RECORDS SHOWN ▸
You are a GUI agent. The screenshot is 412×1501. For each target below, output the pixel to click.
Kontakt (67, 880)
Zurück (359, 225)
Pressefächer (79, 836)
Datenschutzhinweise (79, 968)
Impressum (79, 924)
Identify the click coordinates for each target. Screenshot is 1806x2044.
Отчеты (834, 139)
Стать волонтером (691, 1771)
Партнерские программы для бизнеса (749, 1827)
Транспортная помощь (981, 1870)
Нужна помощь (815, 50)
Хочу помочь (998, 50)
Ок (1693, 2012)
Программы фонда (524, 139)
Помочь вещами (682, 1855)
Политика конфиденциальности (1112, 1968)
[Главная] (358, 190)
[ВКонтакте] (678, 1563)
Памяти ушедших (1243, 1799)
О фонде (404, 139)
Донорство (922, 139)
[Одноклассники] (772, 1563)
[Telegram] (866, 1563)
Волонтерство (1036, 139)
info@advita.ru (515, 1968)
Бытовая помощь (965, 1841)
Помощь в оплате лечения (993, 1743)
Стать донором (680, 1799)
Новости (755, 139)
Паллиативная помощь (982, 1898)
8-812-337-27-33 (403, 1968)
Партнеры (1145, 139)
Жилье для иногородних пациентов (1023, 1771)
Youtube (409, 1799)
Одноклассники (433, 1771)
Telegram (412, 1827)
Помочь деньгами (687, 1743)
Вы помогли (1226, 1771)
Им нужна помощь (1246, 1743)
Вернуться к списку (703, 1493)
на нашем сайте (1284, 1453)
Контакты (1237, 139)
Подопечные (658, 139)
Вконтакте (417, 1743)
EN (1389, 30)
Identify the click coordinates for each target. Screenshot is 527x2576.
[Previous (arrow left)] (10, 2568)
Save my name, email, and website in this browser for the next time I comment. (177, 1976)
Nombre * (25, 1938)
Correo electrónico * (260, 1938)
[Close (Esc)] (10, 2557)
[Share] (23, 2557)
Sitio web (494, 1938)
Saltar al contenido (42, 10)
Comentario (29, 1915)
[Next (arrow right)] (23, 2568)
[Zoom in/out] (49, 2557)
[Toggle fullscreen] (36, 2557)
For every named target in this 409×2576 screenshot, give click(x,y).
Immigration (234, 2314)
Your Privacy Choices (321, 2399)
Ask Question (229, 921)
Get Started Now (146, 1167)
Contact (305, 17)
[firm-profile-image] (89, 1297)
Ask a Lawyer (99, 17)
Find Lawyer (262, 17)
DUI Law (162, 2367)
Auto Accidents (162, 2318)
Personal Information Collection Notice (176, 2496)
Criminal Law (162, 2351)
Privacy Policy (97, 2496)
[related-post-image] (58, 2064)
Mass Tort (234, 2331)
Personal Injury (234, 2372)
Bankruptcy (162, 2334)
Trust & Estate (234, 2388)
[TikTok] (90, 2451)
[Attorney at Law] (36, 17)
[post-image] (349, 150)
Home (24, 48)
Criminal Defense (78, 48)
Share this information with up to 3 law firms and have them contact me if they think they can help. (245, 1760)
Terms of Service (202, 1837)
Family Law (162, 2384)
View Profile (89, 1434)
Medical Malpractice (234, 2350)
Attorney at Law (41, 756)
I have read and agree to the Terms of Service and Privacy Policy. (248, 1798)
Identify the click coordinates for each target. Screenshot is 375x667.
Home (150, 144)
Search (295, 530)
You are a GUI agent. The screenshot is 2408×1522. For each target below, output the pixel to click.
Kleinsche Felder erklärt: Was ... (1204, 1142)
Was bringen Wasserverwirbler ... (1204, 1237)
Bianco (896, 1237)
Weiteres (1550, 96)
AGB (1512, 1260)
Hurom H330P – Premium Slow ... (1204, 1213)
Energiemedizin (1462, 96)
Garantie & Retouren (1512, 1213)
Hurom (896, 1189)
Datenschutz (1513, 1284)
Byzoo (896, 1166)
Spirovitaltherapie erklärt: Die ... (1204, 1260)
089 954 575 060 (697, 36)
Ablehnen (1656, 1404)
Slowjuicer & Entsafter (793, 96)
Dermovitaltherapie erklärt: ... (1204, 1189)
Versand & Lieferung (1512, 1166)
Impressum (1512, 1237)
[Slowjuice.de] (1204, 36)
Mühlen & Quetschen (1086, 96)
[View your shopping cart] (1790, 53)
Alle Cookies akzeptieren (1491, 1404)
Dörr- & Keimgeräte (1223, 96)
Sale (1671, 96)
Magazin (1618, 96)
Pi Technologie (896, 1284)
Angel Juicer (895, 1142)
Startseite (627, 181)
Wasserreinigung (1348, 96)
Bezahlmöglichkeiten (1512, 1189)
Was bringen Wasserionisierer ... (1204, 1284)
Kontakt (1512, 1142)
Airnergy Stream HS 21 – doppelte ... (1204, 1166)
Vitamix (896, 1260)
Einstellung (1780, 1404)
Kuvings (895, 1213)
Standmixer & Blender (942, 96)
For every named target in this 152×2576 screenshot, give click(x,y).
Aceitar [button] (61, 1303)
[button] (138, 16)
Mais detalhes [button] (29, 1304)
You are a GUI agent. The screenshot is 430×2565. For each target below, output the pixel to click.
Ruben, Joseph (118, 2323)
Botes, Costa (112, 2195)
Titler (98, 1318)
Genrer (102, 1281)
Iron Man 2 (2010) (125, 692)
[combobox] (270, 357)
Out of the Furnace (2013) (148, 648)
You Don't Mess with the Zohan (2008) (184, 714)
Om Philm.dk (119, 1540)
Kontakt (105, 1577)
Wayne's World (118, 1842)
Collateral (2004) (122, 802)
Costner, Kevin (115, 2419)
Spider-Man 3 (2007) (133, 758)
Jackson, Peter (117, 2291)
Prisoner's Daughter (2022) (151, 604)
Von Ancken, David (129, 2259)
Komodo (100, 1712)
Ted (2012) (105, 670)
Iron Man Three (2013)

EXERCISE PROMPT ▸ Among the records above, a stretch begins at the line containing "Одноклассники (433, 1771)" and ends at the line containing "Your Privacy Choices (321, 2399)". Restate that stretch word for word, and nothing else.

EXERCISE OUTPUT ▸
Одноклассники (433, 1771)
Telegram (412, 1827)
Помочь деньгами (687, 1743)
Вы помогли (1226, 1771)
Им нужна помощь (1246, 1743)
Вернуться к списку (703, 1493)
на нашем сайте (1284, 1453)
Контакты (1237, 139)
Подопечные (658, 139)
Вконтакте (417, 1743)
EN (1389, 30)
Identify the click coordinates for each target. Screenshot is 527x2576.
[Previous (arrow left)] (10, 2568)
Save my name, email, and website in this browser for the next time I comment. (177, 1976)
Nombre * (25, 1938)
Correo electrónico * (260, 1938)
[Close (Esc)] (10, 2557)
[Share] (23, 2557)
Sitio web (494, 1938)
Saltar al contenido (42, 10)
Comentario (29, 1915)
[Next (arrow right)] (23, 2568)
[Zoom in/out] (49, 2557)
[Toggle fullscreen] (36, 2557)
For every named target in this 409×2576 screenshot, give click(x,y).
Immigration (234, 2314)
Your Privacy Choices (321, 2399)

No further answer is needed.